Saved data entries:
╭──

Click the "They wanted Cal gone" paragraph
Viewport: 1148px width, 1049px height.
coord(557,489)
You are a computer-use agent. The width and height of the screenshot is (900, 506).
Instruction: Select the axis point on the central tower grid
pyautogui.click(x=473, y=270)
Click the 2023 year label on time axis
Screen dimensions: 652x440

╰──

__What the task asks__:
Output exactly the lines between the one containing "You are a computer-use" and the final line above, both inclusive.

__Expected answer__:
You are a computer-use agent. The width and height of the screenshot is (900, 506).
Instruction: Select the axis point on the central tower grid
pyautogui.click(x=473, y=270)
Click the 2023 year label on time axis
Screen dimensions: 652x440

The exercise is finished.